The Commission referenced the initiative in its action plan, stating it will consider all evidence for a link between energy efficiency savings and mortgage loan performance while assessing the case for changes to prudential requirements.

“We see the European Commission’s action plan as a call to act not only for the EU institutions, but also for market players,” said Luca Bertalot, secretary general of the EMF ECBC. “As such, through our Energy Efficient Mortgages Initiative and its forthcoming pilot scheme, we are ready to collect and deliver the dataset necessary to evidence the correlation between energy efficiency and financial performance with a view to supporting the European Commission’s analyses in this area.”

Dombrovskis added that the Commission can draw inspiration from an SME supporting factor that is already incorporated into capital requirements, and noted that some other investments – such as infrastructure and infrastructure corporates – also benefit from such treatment.

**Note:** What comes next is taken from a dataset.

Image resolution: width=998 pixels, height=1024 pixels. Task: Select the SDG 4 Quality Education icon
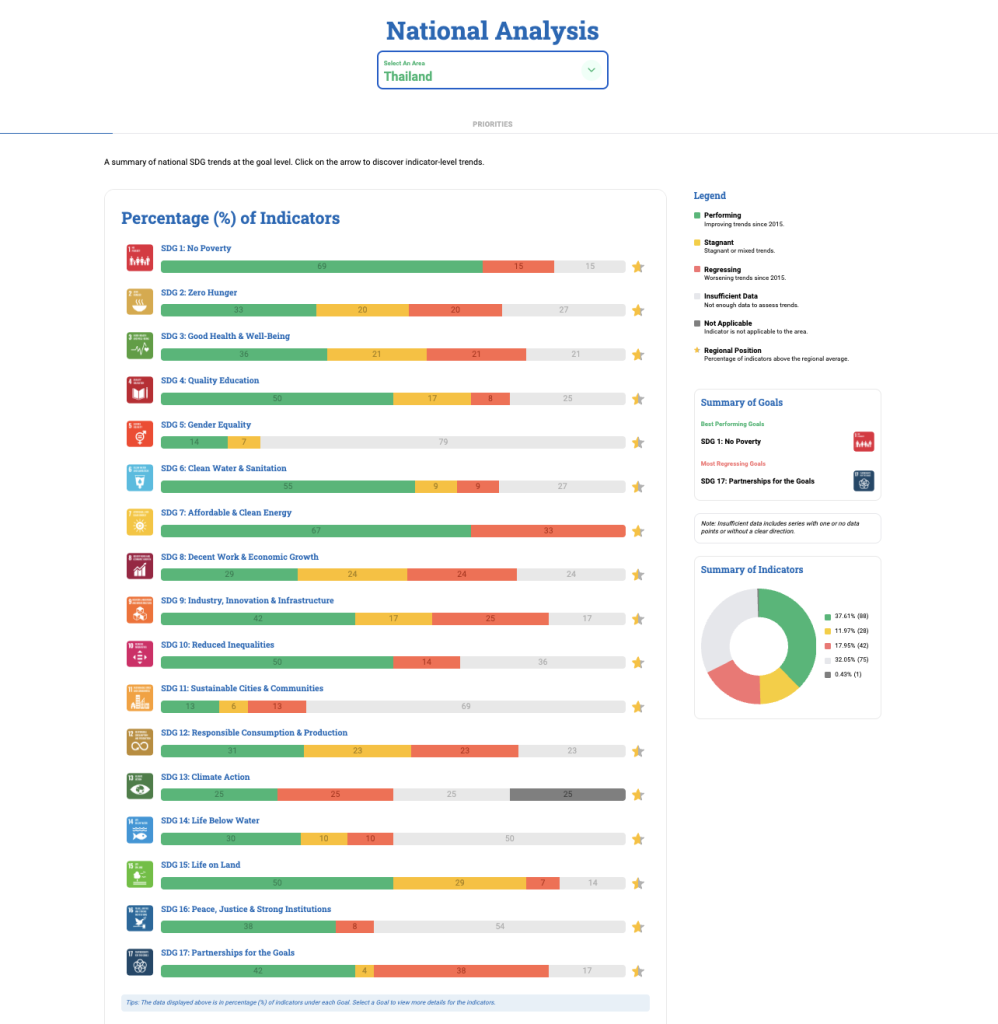[139, 390]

“We are not putting a concrete legislative proposal on the table now, because discussions are already ongoing,” he said.

Next steps towards ‘vital shift’

The action plan will be implemented in multiple steps. The Commission will first focus on environmental and climate risks, Dombrovskis said, before moving on to social and governance issues.

On 22 March, Dombrovskis and Jean-Claude Juncker, president of the European Commission, will host a high level conference on sustainable finance in Brussels, giving an opportunity to European leaders to discuss how they can follow up on the action plan.

The Commission said its action plan follows up on all key priorities from the HLEG report, some with adaptations owing to legal and technical constraints, and proposes actions on most of the group’s other recommendations.

“The HLEG worked diligently for over a year to make substantive, well-considered recommendations and we are delighted to see a comprehensive and clear response from the Commission,” the HLEG said in a statement today. “We strongly encourage all stakeholders to engage positively with the action plan to maximise the opportunity that sustainable finance represents to our economies and to the beneficiaries and savers that we all serve.”

Sean Kidney, CEO of the Climate Bonds Initiative, cited the momentum generated by the EU action plan and the HLEG report as an example for other governments.

“A faster brown to green transition in the balance sheets of the world’s top 200 banks and 100 largest emitters is needed,” he said. “This vital shift requires new green standards and investment frameworks from governments and regulators to harness significant private sector capital towards global emissions goals.

“The action plan announced in Brussels today reflects how far the EU has progressed in less than 18 months on these objectives and will garner widespread support.”